Top of THE INPUT
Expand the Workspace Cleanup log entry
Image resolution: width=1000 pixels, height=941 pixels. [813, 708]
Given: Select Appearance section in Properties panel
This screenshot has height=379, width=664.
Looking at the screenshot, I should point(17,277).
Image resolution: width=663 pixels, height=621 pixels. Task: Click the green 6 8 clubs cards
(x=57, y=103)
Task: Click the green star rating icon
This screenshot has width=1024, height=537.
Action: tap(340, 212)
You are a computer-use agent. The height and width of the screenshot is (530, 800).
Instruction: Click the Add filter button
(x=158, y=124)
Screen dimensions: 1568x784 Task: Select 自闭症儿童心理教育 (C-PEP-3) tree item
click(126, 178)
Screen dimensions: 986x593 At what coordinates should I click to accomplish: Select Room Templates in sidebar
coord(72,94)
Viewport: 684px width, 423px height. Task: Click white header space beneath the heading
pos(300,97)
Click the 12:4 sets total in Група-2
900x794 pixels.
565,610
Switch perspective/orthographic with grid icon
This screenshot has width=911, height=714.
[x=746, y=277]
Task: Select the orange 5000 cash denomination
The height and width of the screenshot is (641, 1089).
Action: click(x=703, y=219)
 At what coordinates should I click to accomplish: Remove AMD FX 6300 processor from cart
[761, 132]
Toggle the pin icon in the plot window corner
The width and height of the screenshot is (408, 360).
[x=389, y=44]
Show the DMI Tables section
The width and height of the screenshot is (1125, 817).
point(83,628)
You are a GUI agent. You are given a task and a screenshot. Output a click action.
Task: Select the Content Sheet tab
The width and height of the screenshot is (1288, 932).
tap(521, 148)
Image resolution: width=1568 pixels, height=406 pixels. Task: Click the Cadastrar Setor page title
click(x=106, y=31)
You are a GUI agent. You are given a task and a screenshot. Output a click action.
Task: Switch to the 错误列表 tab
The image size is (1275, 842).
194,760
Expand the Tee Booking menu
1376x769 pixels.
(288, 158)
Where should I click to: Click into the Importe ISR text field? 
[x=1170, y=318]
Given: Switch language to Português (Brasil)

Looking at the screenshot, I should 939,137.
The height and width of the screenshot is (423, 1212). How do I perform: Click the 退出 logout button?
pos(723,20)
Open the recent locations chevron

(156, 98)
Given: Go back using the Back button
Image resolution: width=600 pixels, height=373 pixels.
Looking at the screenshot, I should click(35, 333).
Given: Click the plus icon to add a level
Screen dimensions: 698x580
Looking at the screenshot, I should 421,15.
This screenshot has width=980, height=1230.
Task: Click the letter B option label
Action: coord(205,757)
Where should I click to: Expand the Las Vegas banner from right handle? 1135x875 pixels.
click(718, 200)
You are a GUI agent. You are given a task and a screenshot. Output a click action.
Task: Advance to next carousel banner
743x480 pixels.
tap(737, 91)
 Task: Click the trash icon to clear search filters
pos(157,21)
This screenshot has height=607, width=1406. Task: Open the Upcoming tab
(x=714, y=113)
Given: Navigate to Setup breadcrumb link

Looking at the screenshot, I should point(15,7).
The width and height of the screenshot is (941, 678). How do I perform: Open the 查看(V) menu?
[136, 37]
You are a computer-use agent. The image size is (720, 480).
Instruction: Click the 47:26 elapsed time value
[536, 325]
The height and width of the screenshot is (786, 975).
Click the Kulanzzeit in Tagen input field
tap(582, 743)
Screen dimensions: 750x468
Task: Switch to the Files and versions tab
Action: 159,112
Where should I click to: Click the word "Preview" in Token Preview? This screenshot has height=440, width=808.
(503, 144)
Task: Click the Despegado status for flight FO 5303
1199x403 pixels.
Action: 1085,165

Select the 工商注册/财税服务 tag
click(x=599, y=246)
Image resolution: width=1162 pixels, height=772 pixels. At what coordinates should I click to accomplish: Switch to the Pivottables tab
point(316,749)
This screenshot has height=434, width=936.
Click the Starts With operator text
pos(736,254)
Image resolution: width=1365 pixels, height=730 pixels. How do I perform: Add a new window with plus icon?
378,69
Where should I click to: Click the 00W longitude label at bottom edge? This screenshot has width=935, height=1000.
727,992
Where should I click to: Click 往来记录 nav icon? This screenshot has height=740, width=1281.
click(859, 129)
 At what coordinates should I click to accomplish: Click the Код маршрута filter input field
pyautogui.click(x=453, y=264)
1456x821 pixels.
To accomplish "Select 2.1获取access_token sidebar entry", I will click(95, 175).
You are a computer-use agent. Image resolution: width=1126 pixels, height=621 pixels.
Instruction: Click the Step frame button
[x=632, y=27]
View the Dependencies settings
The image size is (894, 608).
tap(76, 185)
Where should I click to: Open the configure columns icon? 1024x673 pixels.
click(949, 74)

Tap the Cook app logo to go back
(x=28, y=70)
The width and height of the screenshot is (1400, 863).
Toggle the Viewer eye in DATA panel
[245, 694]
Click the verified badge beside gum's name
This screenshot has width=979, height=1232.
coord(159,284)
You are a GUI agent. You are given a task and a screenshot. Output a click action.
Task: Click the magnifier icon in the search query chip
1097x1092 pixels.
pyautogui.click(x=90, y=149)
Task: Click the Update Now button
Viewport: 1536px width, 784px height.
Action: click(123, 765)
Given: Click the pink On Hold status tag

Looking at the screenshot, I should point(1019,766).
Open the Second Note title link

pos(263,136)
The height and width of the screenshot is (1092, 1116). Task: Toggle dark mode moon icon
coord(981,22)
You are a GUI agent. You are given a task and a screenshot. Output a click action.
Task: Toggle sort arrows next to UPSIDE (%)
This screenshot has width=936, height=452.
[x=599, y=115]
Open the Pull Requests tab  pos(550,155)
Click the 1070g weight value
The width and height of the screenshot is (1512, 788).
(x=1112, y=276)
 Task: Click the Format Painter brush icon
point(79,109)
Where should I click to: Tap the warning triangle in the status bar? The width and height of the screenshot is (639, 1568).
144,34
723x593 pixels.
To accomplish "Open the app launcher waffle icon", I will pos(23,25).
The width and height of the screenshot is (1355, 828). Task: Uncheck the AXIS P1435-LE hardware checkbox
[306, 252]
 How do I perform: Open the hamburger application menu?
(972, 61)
Bottom of THE INPUT
▶ [WORK ITEM]:
All lines from the line containing "How do I perform: Open the hamburger" through the last line of the data are to be repeated exactly; no other line belongs in the answer.

▶ [RESULT]:
 How do I perform: Open the hamburger application menu?
(972, 61)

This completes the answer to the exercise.